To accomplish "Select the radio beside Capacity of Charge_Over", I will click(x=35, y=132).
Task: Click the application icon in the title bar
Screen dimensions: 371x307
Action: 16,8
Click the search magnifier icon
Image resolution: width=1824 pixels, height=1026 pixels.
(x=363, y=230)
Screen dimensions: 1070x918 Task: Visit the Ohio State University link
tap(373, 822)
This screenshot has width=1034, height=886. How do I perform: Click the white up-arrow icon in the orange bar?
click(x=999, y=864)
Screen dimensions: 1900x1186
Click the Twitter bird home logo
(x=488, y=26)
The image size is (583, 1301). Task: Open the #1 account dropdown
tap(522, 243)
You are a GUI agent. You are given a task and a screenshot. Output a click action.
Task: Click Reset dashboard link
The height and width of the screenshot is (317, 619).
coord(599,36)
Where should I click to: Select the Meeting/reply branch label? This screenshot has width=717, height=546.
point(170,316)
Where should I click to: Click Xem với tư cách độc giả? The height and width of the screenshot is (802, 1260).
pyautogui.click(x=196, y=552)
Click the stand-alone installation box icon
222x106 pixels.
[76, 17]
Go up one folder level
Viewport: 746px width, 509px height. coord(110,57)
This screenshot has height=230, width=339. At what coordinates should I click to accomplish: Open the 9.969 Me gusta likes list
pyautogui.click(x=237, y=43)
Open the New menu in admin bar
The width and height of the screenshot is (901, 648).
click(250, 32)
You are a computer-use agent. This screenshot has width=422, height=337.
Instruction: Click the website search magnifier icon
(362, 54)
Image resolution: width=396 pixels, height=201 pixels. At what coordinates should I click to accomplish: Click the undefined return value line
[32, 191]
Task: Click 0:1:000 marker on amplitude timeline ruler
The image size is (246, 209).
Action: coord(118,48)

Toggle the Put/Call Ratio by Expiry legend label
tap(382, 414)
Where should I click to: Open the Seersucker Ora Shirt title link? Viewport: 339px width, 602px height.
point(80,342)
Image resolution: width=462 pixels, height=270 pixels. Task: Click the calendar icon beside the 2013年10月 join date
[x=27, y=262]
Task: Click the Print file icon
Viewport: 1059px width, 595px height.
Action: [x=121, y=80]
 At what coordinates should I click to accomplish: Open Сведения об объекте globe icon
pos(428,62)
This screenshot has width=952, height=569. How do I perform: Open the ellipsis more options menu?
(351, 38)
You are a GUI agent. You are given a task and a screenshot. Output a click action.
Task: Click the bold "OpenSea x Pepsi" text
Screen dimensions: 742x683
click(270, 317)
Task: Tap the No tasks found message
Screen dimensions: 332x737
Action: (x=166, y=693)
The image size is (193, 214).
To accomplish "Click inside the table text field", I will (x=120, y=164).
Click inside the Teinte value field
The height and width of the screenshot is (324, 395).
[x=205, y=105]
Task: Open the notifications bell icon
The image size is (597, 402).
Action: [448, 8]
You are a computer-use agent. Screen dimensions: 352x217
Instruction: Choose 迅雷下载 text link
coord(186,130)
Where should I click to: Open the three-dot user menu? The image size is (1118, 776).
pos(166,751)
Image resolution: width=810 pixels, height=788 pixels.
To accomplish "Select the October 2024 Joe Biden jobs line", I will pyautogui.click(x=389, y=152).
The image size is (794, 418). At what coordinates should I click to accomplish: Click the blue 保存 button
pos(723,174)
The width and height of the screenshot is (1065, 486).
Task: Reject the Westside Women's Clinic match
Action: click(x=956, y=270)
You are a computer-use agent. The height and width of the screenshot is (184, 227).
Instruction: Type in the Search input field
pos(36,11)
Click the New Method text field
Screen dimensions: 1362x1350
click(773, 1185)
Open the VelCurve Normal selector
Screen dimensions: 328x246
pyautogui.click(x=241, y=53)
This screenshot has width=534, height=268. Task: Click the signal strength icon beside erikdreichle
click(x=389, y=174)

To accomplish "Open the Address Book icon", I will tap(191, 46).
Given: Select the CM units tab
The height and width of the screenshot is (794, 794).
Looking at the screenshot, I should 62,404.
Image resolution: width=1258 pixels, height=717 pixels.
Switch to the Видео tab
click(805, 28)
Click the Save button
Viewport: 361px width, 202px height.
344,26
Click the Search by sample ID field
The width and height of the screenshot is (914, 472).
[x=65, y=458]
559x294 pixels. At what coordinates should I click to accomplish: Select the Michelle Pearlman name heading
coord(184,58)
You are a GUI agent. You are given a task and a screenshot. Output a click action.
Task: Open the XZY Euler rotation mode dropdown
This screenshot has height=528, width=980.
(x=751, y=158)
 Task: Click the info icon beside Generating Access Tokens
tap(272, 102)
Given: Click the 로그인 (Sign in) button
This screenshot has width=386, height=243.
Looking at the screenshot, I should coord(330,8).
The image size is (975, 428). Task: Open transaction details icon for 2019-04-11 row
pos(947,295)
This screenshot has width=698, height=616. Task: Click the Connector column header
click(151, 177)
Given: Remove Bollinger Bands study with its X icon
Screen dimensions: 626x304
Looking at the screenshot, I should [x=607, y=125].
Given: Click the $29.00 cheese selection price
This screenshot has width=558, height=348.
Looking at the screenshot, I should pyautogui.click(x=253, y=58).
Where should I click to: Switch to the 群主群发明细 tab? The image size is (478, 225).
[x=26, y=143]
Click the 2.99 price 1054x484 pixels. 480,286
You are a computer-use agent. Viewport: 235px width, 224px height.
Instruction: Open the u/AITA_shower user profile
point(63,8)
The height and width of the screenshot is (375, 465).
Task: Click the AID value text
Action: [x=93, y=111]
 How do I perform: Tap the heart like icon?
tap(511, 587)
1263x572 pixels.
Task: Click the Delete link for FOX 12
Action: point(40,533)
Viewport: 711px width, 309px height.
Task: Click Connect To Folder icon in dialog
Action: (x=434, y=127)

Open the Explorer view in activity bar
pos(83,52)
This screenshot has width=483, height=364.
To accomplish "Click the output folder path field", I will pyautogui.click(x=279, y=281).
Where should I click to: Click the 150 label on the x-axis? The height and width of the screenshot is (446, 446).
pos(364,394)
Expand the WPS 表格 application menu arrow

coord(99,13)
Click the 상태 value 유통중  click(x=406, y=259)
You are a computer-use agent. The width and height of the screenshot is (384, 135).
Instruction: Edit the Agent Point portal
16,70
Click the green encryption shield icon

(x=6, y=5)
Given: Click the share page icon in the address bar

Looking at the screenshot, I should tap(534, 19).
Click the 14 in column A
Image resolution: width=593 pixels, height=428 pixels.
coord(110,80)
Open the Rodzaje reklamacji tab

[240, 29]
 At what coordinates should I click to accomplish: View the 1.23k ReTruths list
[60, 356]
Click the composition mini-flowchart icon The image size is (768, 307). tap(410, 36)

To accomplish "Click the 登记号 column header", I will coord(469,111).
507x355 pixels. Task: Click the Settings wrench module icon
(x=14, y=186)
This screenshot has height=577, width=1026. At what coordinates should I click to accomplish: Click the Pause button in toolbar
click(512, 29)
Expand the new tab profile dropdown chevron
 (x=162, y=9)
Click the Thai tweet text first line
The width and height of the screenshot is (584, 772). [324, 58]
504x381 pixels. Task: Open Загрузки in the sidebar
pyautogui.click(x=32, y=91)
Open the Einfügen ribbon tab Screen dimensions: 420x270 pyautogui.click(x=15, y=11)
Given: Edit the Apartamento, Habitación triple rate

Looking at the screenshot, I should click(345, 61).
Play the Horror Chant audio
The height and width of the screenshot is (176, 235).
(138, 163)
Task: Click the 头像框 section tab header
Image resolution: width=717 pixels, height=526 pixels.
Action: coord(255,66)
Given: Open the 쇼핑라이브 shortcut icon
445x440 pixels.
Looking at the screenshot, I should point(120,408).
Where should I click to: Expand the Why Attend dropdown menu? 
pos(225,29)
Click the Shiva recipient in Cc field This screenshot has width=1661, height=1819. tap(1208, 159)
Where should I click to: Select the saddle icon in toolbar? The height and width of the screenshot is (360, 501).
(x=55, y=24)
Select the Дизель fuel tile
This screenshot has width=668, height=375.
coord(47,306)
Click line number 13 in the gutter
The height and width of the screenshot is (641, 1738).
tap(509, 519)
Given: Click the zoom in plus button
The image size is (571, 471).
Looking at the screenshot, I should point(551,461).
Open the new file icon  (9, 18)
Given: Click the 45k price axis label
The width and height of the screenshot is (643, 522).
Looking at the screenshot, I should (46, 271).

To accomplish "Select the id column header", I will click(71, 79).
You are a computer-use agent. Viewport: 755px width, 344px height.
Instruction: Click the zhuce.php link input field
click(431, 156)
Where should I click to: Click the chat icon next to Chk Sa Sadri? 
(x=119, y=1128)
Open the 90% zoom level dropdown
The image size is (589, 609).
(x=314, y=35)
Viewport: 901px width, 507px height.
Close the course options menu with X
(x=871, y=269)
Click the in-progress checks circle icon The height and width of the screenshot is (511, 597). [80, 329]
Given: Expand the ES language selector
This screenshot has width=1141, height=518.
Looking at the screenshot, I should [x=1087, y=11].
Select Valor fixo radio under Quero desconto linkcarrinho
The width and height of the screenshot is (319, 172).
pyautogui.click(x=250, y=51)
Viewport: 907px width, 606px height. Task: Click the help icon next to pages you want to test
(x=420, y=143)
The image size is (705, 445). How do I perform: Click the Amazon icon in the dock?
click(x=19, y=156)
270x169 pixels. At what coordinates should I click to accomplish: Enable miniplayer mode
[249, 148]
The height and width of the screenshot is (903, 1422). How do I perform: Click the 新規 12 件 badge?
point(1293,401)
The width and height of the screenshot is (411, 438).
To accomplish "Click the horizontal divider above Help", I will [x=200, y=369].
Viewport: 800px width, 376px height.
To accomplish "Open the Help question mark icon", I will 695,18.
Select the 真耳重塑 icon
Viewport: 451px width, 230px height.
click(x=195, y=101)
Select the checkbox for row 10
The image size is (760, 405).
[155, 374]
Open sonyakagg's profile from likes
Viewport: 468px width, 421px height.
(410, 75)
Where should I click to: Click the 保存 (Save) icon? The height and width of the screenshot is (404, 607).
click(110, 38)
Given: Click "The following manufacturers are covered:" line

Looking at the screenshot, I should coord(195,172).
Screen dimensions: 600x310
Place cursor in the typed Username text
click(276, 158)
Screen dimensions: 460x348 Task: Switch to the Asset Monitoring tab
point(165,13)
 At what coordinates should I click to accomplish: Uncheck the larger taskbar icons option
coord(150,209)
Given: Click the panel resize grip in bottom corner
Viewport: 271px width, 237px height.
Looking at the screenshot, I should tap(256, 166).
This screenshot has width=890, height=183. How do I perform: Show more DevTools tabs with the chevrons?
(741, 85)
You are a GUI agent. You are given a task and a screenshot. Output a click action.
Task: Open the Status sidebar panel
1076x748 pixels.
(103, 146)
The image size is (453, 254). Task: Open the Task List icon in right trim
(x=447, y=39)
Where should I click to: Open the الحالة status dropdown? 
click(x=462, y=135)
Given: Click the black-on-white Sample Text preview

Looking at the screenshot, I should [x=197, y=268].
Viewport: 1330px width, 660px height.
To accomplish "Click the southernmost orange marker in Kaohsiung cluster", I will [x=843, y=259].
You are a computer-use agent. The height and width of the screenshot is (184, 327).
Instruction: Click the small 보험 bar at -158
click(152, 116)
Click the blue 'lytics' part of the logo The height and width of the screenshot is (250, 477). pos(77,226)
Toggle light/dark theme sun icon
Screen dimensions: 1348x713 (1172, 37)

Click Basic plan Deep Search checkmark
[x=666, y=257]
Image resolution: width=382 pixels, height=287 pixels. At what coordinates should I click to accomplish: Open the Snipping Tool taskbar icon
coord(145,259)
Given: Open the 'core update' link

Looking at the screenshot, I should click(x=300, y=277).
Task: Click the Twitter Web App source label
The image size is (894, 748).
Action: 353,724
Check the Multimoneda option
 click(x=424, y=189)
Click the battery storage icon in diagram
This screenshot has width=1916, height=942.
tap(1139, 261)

—————

Task description: What do the lines above say from the one containing "Click the Thai tweet text first line" down to the one containing "Given: Click the 45k price axis label"? Return them exactly, both end lines included, and only them.

Task output:
Click the Thai tweet text first line
The width and height of the screenshot is (584, 772). [324, 58]
504x381 pixels. Task: Open Загрузки in the sidebar
pyautogui.click(x=32, y=91)
Open the Einfügen ribbon tab Screen dimensions: 420x270 pyautogui.click(x=15, y=11)
Given: Edit the Apartamento, Habitación triple rate

Looking at the screenshot, I should click(345, 61).
Play the Horror Chant audio
The height and width of the screenshot is (176, 235).
(138, 163)
Task: Click the 头像框 section tab header
Image resolution: width=717 pixels, height=526 pixels.
Action: coord(255,66)
Given: Open the 쇼핑라이브 shortcut icon
445x440 pixels.
Looking at the screenshot, I should point(120,408).
Where should I click to: Expand the Why Attend dropdown menu? 
pos(225,29)
Click the Shiva recipient in Cc field This screenshot has width=1661, height=1819. tap(1208, 159)
Where should I click to: Select the saddle icon in toolbar? The height and width of the screenshot is (360, 501).
(x=55, y=24)
Select the Дизель fuel tile
This screenshot has width=668, height=375.
coord(47,306)
Click line number 13 in the gutter
The height and width of the screenshot is (641, 1738).
tap(509, 519)
Given: Click the zoom in plus button
The image size is (571, 471).
Looking at the screenshot, I should point(551,461).
Open the new file icon  (9, 18)
Given: Click the 45k price axis label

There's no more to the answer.